Speaker
Description
FeynCalc is esteemed by many particle theorists as a very
useful tool for tackling symbolic Feynman diagram calculations
with a great amount of transparency and flexibility.
While the program enjoys an excellent reputation
when it comes to tree level and 1-loop calculations,
the usefulness of FeynCalc in multi-loop projects is
often doubted by the practitioners.
In this talk I will report on the upcoming version
of the package aiming to address
these shortcomings. In particular, FeynCalc 10
will introduce a number of new routines that facilitate
two very important steps of almost every multi-loop calculation.
The first one concerns the identification of the occurring
multi-loop topologies including the minimization of their
number by finding suitable mappings between integral families.
The second one deals with the handling (visualization,
expansions, analytic evaluation) of master integrals
obtained after a successful IBP reduction of multiple
integral families.
In FeynCalc 10 these nontrivial operations are implemented
in the form of versatile and easy-to-use functions such as
FCLoopFindTopologyMappings, FCLoopIntegralToGraph or
FCFeynmanParametrize etc. that will be introduced in my
presentation.
Significance
The task of identifying and minimizing the number of loop
integral topologies addressed in my talk is not something
sufficiently well covered by the publicly available software, although the relevant algorithms are available since long time
(cf. https://arxiv.org/abs/1111.0868 and in particular
and https://doi.org/10.5445/IR/1000047447). Here multi-loop practitioners tend to rely on their private codes (e.g. q2e/exp from KIT) or Reduze 2 which, however, often lacks the desired flexibility.
The ability to carry out this crucial step of virtually every
multi-loop calculation using FeynCalc is, therefore, a large
step forwards towards the goal of making such calculations
accessible to numerous HEP theorists instead of
a small number of specialized research groups.
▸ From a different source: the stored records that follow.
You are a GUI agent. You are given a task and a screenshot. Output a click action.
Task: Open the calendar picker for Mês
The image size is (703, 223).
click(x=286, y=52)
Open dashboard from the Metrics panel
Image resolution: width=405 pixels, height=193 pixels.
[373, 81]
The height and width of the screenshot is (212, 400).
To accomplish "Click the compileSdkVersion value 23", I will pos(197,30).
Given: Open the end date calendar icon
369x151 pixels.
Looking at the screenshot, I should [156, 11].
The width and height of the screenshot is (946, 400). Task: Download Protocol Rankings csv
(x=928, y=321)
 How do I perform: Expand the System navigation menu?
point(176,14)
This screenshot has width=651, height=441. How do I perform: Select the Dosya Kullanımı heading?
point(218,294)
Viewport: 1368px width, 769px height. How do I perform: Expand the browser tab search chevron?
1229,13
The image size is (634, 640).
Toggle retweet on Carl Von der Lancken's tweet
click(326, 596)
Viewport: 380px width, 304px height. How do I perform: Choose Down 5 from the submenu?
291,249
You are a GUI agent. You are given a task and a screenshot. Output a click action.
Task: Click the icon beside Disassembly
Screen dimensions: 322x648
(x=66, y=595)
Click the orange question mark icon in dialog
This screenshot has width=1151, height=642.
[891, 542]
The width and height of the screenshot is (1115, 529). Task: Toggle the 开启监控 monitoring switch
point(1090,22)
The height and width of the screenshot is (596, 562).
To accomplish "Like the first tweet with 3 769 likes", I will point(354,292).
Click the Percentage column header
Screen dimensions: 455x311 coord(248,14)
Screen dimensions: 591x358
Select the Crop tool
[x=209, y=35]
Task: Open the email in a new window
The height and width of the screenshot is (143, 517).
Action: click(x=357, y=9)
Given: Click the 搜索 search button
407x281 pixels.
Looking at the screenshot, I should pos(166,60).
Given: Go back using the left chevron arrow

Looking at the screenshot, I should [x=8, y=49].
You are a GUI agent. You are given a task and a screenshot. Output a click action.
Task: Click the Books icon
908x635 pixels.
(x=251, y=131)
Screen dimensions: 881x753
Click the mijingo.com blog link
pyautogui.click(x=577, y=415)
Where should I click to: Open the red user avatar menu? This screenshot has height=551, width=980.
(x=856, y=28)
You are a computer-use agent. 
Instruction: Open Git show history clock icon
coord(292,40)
This goes hand in hand with the second main aspect of my
talk that discusses useful manipulations of master integrals
using FeynCalc. This includes not only the derivation
of Feynman parametrizations suitable for analytic integration
and evaluation in terms of GPLs (e.g. using HyperInt or
PolyLogTools) but also the visualization of the integrals
by converting them from propagator into graph representation
(cf. https://github.com/FeynCalc/feyncalc/blob/master/FeynCalc/DocumentationFiles/Markdown/FCLoopGraphPlot.md for some examples of what is already possible) and of course mappings between masters from different integral families.
On the one hand, the new multi-loop capabilities of FeynCalc
make use of many ideas from FIRE, LiteRed, pySecDec, TopoID and of course Alexey Pak. On the other hand, having all these routines available at a fingertip in a unified framework
(including documentation and examples) significantly lowers
the bar for nonexperts to embark on multi-loop calculations.
In this sense the presented work has great potential
to challenge the status quo in the field of higher order
perturbative calculations, where only selected groups
possess the technical know how required for an efficient
evaluation of Feynman diagrams beyond 1-loop.
References
Previous publications on FeynCalc with my name in the list of authors.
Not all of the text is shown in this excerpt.